When I was a kid my father owned a music store in our small town. My sisters and I loved to go dig through the stacks of Billboard magazine and pull out photos to hang on our bedroom wall. It made us kind of mini-celebrities with friends who couldn’t believe we were lucky enough to actually be able to hold an issue of Billboard, not just hear the name on the Top 10 countdown shows.
All these years later I accidentally met the former Editor-in-Chief, Adam White, through the web and am very excited to have him as a guest on my show!
An expert on Motown, Adam wrote the book Motown: The Sound of Young America with Barney Ales.
Barney Ales was Motown’s head of sales, the man who helped founder Berry Gordy build the company into a force that disrupted the music industry. He and White had been friends since they met in the 60’s when White was covering Motown for a British music magazine.
Their book is the authoritative source on Motown, one that Goldmine magazine says “effectively tears up every Motown history that has ever been published in the past, because you know that this time, the story is true.”
Adam joined Billboard in 1978 and worked his way up to International Editor, Managing Editor and finally Editor-In-Chief. After 20 years with Billboard, he joined Universal Music Group International as VP of Communications in 2002. He retired from Universal in 2012 and Motown: The Sound of Young America was published in 2016.
His website has a plethora of posts with behind-the-scenes stories and I highly recommend it for any music lover. That’s actually how I met him, after reading an article written about an interview with my cousin, Charles Kipps, about writing and producing Walk Away From Love for David Ruffin.

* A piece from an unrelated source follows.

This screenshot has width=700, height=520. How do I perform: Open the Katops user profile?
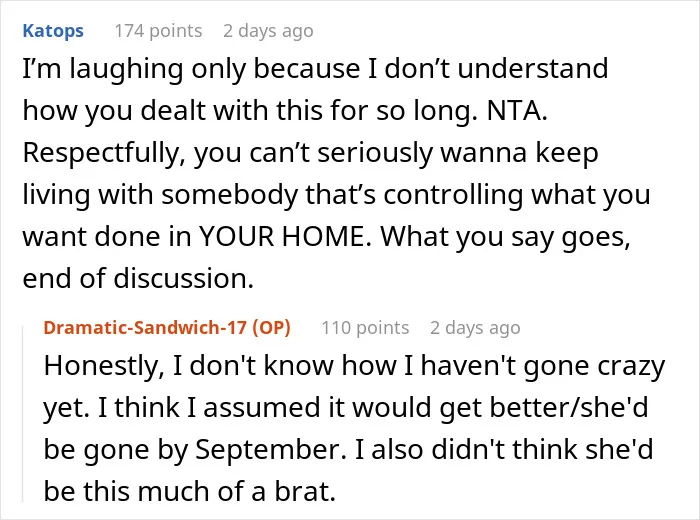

According to White’s site, “Among the artists, songwriters, musicians and businessmen Adam has interviewed are Al Bell, Ahmet Ertegun, Marvin Gaye, Berry Gordy, Holland/Dozier/Holland, Michael Jackson, Jay Lasker, Curtis Mayfield, Lionel Richie, Smokey Robinson, Nile Rodgers, Diana Ross, Mickey Stevenson, Henry Stone, Earl Van Dyke, Jerry Wexler, Maurice White and Stevie Wonder. In 1993, he co-authored (with Fred Bronson) The Billboard Book Of Number One Rhythm & Blues Hits. In 2005, his liner notes for Heaven Must Have Sent You: The Holland/Dozier/Holland Story were Grammy-nominated. Adam has scripted, presented and appeared in music documentaries on both sides of the Atlantic, including The Motown Invasion for the BBC.”